By seeing answers above, I think that I should configure like below, if I want to force
Deployment Server and
Universal Forwarder to use
[sslConfig] sslVersions = tls1.2,-ssl2, -ssl3
[sslConfig] sslVersionsForClient = tls1.2,-ssl2, -ssl3
However, in my environment
Universal Forwarder is ver 6.4.5 and
Deployment Server is ver 6.2.3, and there isn't stanza
sslVersionsForClient in ver 6.2.3.
First of all, is the setting above correct?
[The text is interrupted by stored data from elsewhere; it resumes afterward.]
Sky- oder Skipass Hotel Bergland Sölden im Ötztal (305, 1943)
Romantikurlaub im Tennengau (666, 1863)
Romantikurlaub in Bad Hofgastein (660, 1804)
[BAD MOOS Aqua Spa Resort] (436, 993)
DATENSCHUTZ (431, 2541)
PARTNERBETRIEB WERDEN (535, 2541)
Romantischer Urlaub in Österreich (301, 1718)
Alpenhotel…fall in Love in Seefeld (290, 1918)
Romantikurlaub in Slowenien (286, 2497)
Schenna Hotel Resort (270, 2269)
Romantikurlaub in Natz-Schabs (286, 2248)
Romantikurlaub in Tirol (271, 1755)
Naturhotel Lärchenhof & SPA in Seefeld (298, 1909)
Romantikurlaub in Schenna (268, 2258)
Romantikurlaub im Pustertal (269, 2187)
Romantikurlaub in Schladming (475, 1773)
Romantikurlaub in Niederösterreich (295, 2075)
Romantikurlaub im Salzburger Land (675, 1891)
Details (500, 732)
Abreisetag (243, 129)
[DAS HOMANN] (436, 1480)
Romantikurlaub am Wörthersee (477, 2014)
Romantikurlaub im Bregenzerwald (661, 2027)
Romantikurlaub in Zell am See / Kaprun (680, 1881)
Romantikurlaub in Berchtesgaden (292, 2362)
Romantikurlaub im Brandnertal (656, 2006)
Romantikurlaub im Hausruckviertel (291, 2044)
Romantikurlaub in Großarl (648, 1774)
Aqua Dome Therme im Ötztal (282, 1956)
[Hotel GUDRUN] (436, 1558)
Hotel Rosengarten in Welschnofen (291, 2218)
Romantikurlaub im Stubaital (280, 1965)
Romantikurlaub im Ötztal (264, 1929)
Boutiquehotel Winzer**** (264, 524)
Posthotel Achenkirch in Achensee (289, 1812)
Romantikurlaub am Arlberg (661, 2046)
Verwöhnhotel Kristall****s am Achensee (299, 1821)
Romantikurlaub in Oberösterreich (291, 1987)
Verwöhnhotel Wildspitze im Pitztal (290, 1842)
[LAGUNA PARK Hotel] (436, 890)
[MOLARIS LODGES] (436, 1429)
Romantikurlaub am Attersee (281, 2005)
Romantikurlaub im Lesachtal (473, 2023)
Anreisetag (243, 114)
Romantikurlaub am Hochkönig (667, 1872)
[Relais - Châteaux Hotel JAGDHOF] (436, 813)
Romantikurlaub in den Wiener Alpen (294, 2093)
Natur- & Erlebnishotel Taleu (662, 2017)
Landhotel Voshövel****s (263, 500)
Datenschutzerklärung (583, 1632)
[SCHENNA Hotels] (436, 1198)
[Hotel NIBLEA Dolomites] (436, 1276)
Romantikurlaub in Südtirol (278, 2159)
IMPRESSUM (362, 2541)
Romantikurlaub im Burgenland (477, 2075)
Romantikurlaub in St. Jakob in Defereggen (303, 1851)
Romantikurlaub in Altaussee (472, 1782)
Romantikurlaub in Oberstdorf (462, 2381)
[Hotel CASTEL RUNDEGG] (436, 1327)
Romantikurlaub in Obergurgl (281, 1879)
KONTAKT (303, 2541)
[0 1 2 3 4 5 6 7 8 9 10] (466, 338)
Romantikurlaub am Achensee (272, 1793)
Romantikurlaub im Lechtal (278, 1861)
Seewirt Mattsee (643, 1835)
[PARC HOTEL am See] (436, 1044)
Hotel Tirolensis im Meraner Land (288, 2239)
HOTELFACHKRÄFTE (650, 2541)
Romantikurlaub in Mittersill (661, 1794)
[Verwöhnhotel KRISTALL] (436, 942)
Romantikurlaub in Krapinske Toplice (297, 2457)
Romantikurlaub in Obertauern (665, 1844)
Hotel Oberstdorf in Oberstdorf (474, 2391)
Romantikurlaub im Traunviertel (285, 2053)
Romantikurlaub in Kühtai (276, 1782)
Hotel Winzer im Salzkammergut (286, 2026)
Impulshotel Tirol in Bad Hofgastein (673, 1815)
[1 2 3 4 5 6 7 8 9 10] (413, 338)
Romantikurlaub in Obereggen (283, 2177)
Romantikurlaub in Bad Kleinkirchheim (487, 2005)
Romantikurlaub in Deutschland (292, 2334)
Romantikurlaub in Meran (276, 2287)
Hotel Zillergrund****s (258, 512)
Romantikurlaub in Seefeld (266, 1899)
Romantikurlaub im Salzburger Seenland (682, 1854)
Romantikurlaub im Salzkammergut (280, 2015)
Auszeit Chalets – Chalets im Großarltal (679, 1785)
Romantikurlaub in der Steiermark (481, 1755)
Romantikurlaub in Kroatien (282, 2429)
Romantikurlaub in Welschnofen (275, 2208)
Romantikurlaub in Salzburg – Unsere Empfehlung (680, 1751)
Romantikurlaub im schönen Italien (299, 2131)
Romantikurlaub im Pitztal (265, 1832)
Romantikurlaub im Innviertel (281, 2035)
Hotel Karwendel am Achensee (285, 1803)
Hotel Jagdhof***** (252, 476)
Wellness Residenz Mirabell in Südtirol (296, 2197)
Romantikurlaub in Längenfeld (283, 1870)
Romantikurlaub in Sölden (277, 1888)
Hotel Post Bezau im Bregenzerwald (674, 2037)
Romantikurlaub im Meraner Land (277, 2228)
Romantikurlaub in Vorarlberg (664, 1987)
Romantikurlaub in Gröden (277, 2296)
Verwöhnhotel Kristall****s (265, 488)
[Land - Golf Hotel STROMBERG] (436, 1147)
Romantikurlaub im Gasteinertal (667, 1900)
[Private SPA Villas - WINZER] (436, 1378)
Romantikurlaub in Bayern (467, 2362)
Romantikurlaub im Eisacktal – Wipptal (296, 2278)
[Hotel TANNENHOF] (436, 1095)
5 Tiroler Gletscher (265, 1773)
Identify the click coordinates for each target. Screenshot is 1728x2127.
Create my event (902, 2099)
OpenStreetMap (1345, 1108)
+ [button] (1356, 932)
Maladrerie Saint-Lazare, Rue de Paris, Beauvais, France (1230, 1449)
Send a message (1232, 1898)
Also, even if the ver is different and there is a stanza that does not exist on other side, will it work without problems?
If someone tell me about it, I appreciate.
So, what you should be doing on the client and server, is setting the sslversions in server.conf, if that wasn't clear in my answer
Thank for answer!
So you means that I should set
sslVersions stanza to both, and I should set
sslVersionsForClient to Universal Forwarder, right?
I could force tls1.2 to connection of Universal Forwarder and Deployment Server by setting
server.conf of only Deployment Server.
I would just set sslVersions in the server.conf on both, and not worry about sslVersionsForClient.
By setting it in the server.conf, I believe it becomes the default setting for any SSL services running (management port, HEC, etc..).